[Data excerpts]
((

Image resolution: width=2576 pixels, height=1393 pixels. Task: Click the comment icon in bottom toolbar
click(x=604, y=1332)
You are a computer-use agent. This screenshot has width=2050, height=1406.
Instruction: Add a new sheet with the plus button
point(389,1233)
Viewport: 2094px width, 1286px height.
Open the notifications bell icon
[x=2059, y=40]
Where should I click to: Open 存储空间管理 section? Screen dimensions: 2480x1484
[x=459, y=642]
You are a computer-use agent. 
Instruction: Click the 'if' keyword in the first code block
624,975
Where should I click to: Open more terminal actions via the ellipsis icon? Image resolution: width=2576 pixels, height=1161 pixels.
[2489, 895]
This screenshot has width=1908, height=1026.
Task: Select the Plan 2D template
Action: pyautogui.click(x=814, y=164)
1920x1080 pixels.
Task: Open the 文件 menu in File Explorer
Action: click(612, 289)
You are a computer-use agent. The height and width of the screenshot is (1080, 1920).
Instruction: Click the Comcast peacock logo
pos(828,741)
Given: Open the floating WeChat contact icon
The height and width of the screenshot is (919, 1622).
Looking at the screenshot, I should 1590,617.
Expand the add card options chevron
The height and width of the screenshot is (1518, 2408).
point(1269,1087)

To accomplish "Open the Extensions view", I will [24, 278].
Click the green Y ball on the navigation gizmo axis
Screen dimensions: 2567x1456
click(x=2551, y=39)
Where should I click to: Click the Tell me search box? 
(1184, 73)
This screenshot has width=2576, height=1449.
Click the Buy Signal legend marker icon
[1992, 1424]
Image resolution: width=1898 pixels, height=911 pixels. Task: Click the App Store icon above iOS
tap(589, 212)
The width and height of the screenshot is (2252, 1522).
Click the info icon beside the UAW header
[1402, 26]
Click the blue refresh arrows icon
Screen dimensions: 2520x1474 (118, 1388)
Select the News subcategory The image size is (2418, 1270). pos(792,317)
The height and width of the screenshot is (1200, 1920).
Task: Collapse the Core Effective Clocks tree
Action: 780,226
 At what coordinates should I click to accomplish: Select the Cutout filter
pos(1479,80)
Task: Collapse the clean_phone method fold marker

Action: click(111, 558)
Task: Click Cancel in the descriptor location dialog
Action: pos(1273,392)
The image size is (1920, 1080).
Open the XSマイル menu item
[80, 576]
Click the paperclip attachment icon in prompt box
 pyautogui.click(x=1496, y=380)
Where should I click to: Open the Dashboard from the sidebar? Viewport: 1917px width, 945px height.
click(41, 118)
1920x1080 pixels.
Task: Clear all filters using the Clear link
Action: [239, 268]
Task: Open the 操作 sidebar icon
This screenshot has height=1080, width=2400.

))

Look through the data above for the string "agent" and copy every line where it appears.

*Answer*:
You are a computer-use agent. This screenshot has width=2050, height=1406.
You are a computer-use agent. 
You are a computer-use agent. The height and width of the screenshot is (1080, 1920).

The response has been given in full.